◆ DIRECTIONS FOR THIS TASK
From the records below, work out how many lines contain "computer". Reply with that number alone.

◆ DATA FOR THIS TASK
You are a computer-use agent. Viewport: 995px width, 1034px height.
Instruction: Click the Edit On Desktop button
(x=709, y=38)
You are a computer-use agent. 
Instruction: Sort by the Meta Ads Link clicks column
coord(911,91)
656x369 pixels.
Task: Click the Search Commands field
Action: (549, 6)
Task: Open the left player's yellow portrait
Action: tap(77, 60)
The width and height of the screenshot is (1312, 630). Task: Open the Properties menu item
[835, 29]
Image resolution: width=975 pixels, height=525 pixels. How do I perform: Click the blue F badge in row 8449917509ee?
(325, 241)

--

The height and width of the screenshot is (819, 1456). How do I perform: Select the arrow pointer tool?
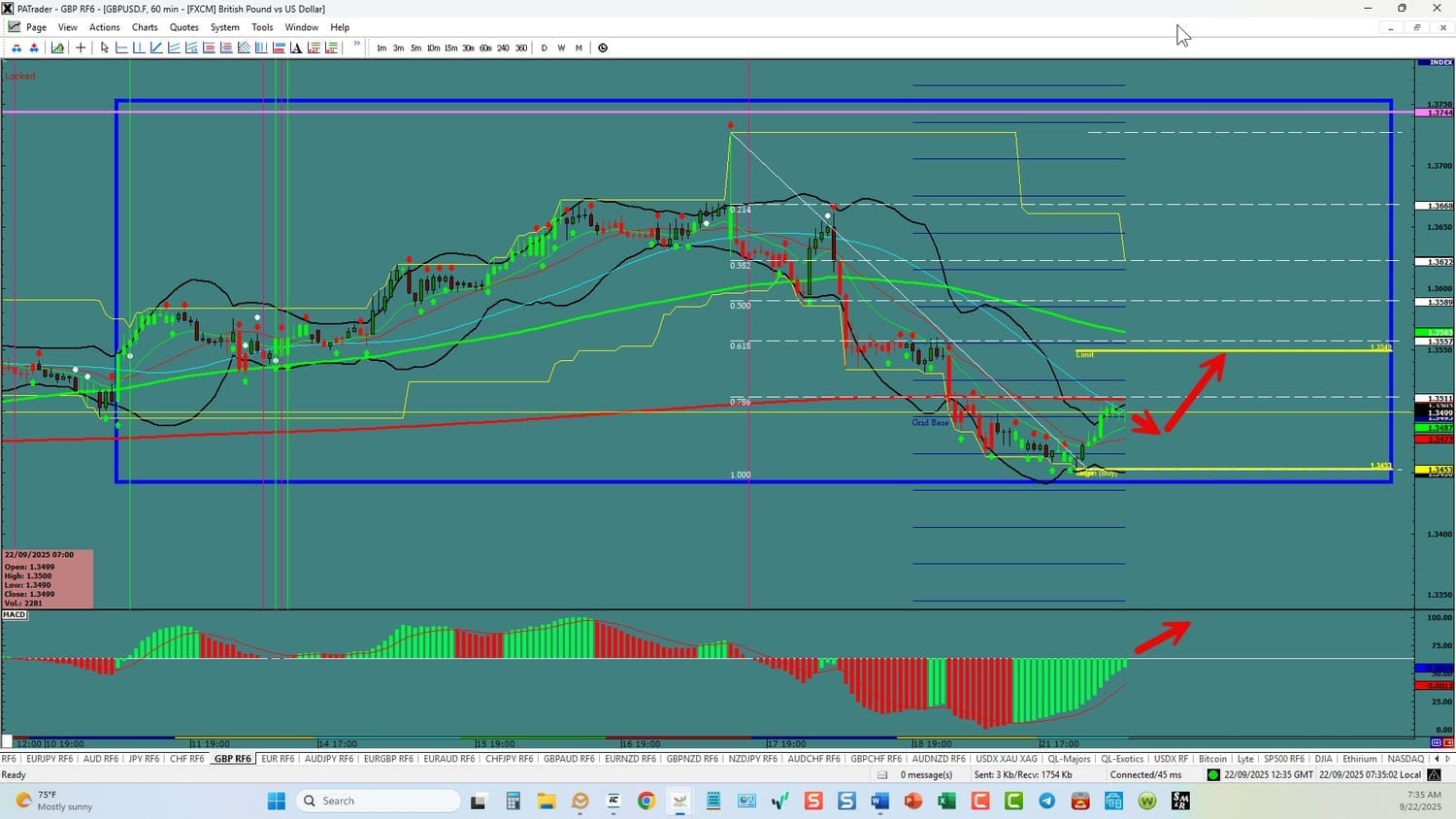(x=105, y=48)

◆ EXERCISE SOLUTION
2